C’est la condensation de la vapeur d’eau utilisée lors de l’extraction des huiles essentielles. En théorie, l’hydrolat ne contient que des molécules de l’huile essentielle  solubles dans l’eau, en très petite quantité. Dans un monde idéal ça s’arrêterait là.

Pour la suite il y a deux écoles :

  • Ceux qui pensent qu’il n’est utile et justifié de distiller que les plantes aromatiques (à HE), choix complètement justifier par la chimie bien que n’ayant pas des alambics de laboratoire, nos plantes sont plus traversées par un nuage que par du brouillard donc certaines molécules un peu lourdes sont quand même entrainées à l’état de trace.
  • Ceux qui pensent que tout se distille, dont je fais parti pour le moment (tout évolue, je me refuse à poser des avis définitifs).
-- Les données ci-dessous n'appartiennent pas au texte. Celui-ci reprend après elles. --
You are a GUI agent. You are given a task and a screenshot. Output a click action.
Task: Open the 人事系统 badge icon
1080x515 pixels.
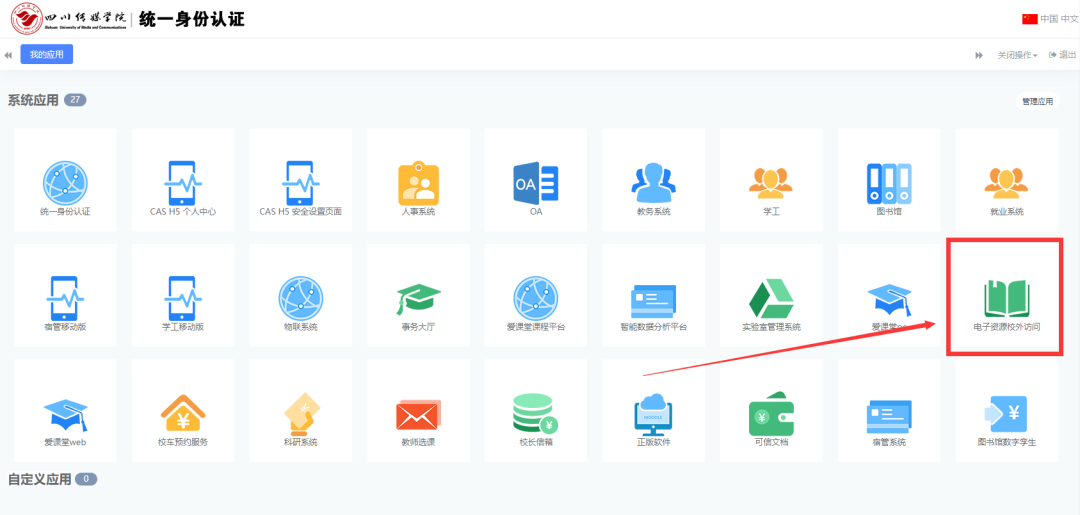click(418, 183)
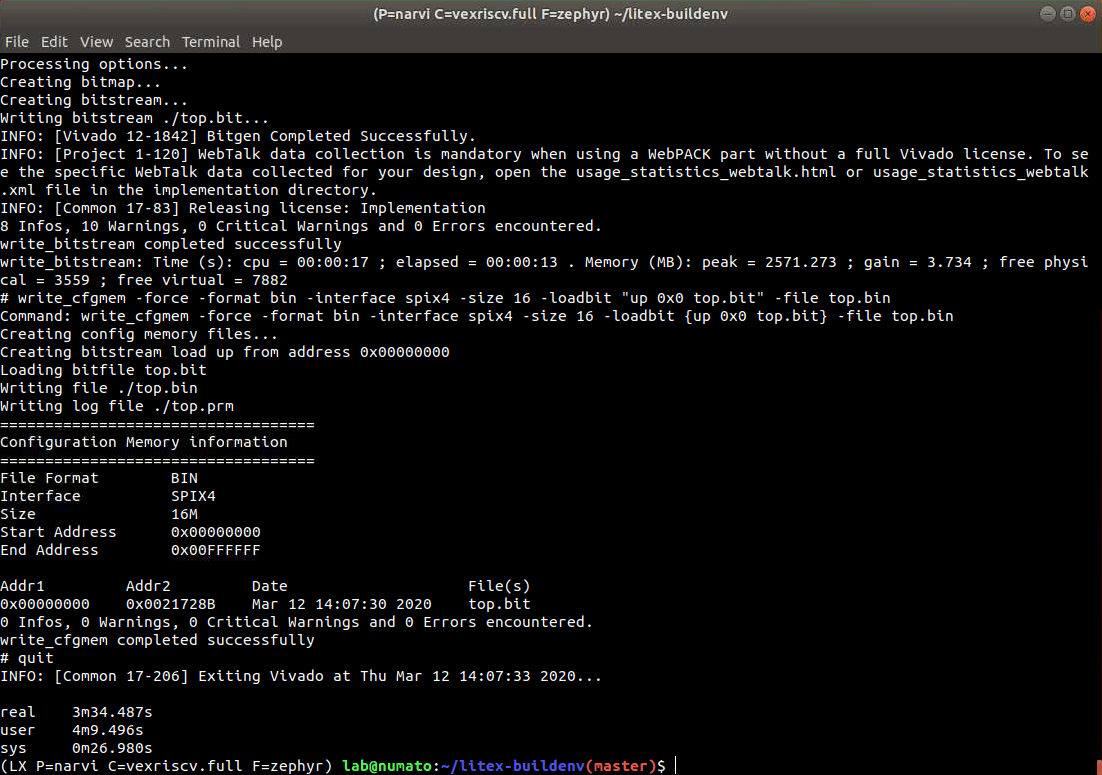Click the End Address value 0x00FFFFFF
The height and width of the screenshot is (775, 1102).
pos(215,550)
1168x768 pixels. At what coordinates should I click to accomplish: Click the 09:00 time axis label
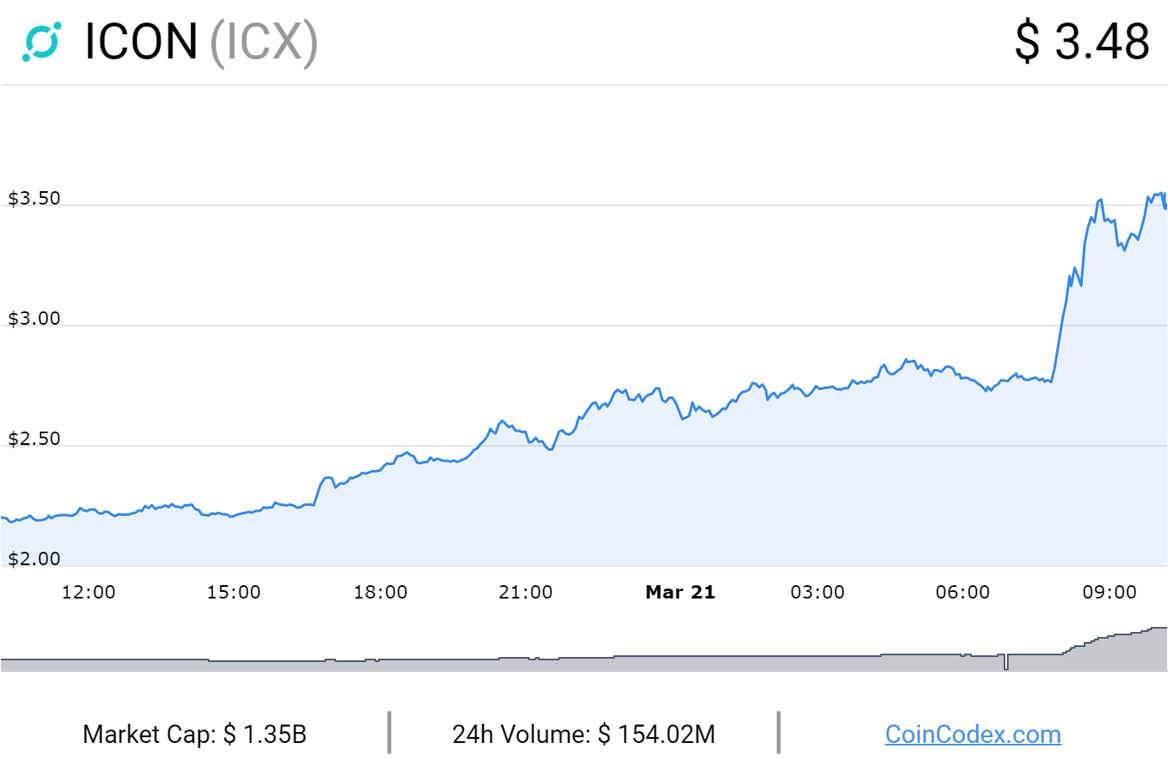click(x=1109, y=592)
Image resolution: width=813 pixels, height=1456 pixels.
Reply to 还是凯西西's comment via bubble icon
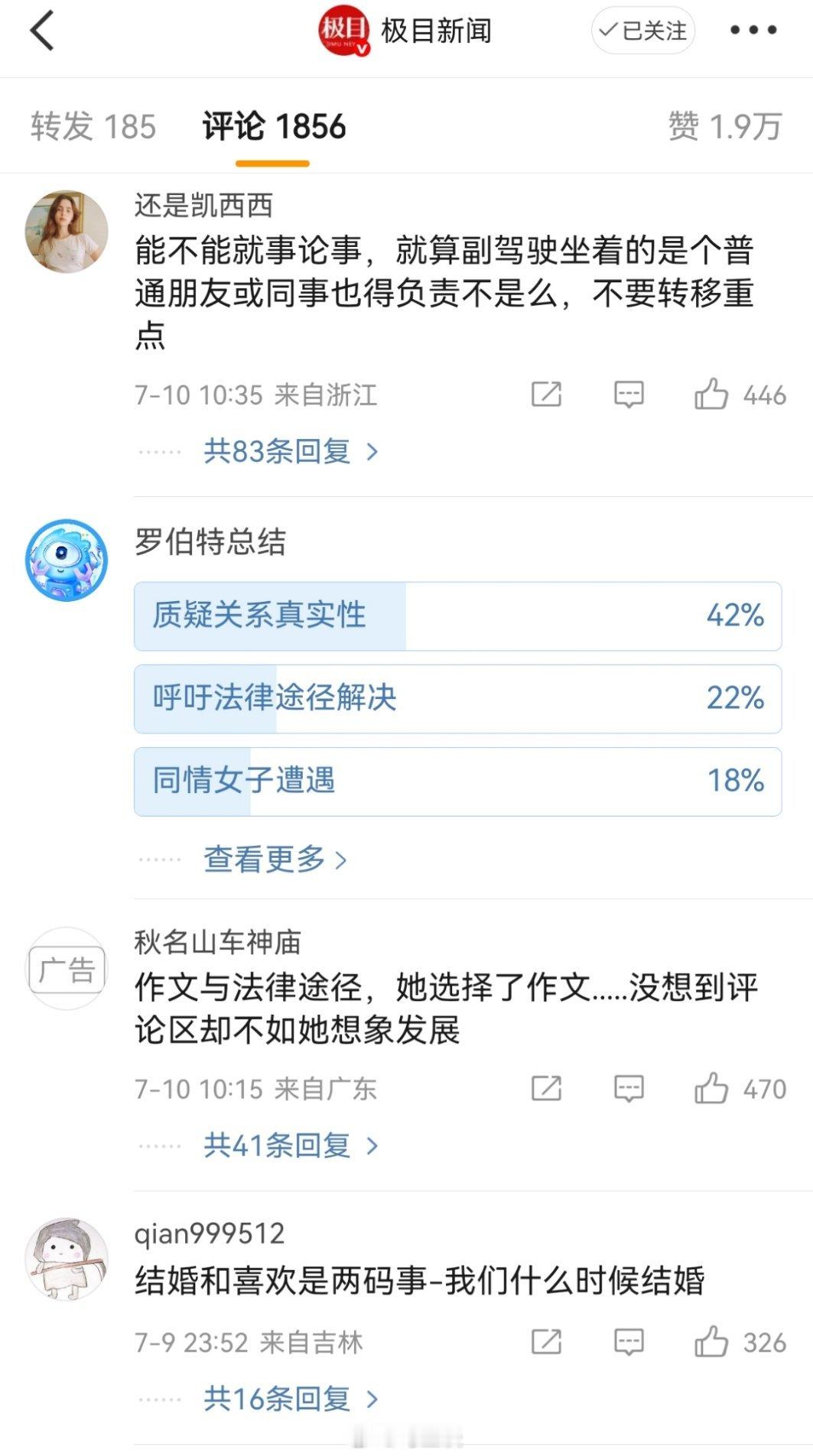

Moins scientifique comme démarche mais bon, ces hydrolats ont du gout, de l’odeur, ils ont aussi de l’effet, vous êtes nombreux à revenir et on constate ça sur beaucoup de fermes.

Et pour moi, il contient aussi l’empreinte vibratoire de la plante.

Explications en photos et vidéo

Pour faire un hydrolat, il faut :

des plantes …

… beaucoup de plantes

de l’eau, de source de préférence

un alambic

crédit photo pour l’alambic : Tucker Bradford

et beaucoup de passion et d’amour !

On met le tout dans un chaudron et on mélange ! Oups, non c’est pas ça …

Pour bien comprendre le fonctionnement de l’alambic, il y a la vidéo, mais il faudra être indulgent, je ne suis pas très à l’aise devant la caméra. Ça me fait dire des bêtises, enfin juste une, à la fin. J’ai remplacé huile essentielle par hydrolat, mais si t’as suivi, t’as compris.

La vidéo, c’est par là :Réf. Ouest-France « Typhaine Dessoly est paysanne distrillatrice »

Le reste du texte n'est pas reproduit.